Degradation and biocompatibility characterization of neat and nanoconfined p(DPP-PDD). (a) The weight loss percentage of E-PCL films show degradation with time on the length scale of days. (b) UV–vis absorption spectra of a solution of p(DPP-PPD) in chlorobenzene with the addition of 1% 1 M TFA decreases with time and eventually is negligible by day 40. Inset shows the evolution of color during degradation. (c) The normalized peak maxima extracted from UV–vis absorption spectra of a thin film of neat and nanoconfined p(DPP-PPD) in 1 M TFA water show a gradual decrease with time. The maxima are eventually negligible by day 10. (d) Cell viability for glass with ethanol (negative control), E-PCL, neat p(DPP-PPD), and nanoconfined p(DPP-PPD). (e) Fluorescence images of human embryonic kidney (HEK) 293 cells seeded on the different substrates.
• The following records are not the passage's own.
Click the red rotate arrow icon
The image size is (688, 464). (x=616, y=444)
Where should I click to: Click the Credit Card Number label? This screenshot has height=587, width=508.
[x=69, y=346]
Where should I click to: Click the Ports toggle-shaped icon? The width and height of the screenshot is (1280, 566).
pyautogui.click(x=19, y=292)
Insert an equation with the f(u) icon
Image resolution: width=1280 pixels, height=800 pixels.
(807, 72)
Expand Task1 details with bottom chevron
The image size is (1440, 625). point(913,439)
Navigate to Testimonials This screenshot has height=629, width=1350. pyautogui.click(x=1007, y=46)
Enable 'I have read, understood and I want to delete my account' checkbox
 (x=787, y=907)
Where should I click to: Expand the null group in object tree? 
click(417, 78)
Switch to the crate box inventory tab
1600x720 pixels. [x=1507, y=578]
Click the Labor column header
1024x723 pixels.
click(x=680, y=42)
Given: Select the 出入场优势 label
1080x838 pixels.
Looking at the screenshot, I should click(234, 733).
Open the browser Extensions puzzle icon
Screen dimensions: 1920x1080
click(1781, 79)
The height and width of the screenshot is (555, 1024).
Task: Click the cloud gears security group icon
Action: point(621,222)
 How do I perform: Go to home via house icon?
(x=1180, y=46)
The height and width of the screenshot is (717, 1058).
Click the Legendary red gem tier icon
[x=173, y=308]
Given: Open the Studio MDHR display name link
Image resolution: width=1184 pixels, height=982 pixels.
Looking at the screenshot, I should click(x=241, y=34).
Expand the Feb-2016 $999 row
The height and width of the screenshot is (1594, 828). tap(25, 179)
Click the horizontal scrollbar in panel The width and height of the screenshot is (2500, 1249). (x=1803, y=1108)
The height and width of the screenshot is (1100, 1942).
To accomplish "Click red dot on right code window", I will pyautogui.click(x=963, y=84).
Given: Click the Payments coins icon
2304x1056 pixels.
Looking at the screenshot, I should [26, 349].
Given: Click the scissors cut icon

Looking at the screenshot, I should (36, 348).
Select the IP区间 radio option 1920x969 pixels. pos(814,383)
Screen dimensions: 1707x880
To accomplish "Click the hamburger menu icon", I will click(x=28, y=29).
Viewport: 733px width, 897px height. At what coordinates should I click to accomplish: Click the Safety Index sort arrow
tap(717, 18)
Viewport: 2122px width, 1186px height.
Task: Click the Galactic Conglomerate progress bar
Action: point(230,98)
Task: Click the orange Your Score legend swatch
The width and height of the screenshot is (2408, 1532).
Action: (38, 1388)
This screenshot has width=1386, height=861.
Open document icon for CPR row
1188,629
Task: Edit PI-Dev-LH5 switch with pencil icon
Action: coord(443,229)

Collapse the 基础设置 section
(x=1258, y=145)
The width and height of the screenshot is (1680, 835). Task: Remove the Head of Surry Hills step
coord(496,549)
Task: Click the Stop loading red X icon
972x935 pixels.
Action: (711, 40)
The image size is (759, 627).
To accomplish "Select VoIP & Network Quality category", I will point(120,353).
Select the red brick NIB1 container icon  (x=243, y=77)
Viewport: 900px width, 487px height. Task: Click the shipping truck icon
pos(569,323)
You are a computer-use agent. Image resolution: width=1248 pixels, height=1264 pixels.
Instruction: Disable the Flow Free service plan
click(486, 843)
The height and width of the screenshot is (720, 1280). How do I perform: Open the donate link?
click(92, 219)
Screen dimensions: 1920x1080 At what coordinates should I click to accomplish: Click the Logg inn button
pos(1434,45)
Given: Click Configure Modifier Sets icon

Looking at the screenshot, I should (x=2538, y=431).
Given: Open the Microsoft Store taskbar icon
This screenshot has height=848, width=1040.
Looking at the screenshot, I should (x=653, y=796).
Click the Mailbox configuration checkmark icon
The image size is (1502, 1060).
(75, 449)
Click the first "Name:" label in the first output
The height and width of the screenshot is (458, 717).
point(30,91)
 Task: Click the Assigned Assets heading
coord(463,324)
The green fluorescence arises from calcein-AM staining of intact cytoplasm. The red fluorescence arises from ethidium homodimer-1 (EthD-1), which is a cell-impermeant nuclear stain. Cells seeded on E-PCL, neat p(DPP-PPD), and nanoconfined p(DPP-PPD) show high cell viability and do not show characteristic red fluorescence indicative of cell death.

Further, the biocompatibility of the materials was investigated to assess its preliminary feasibility for future electronics (Figure d). In vitro cell culture experiments of seeding human embryonic kidney (HEK) 293 cells on polymer-coated glass substrates show high viability (>99.5%) on day 2. Cells on E-PCL, neat p(DPP-PPD), and nanoconfined p(DPP-PPD) all show prominent green fluorescence resulting from calcein-AM staining of intact cytoplasm; negligible red fluorescence corresponding to ethidium homodimer-1 (EthD-1), a cell-impermeant nuclear stain indicative of cell death, is observed (Figure e). While >99.5% cell viability was observed, cells seeded on neat p(DPP-PPD) films show less cell adhesion and proliferation, which may be attributed to the more hydrophobic nature of the film. This further supports that the nanoconfined p(DPP-PPD), which contains E-PCL, is advantageous.

Conclusion

In summary, dual functionality of stretchability and degradability in polymer semiconductors is achieved by harmonizing polymer physics principles of nanoconfinement and molecular design of acid-labile bonds along the polymer backbone. We show that side-chain engineering impacts the formation of nanofibril aggregates, which enables both strain-independent mechanical and electrical properties. This two-component system functions as the first framework to decouple stretchability and degradability in polymer semiconductors. This shift in the design of multifunctional semiconducting polymers away from an all-inclusive, one-component system facilitates the ease of incorporating unexplored skin-inspired functionalities in the future. We expect future advancements in materials and processing to improve device biodegradability and performance. This contributes toward the development of multifunctional, skin-inspired electronics for new technologies in health, sustainability, and information security.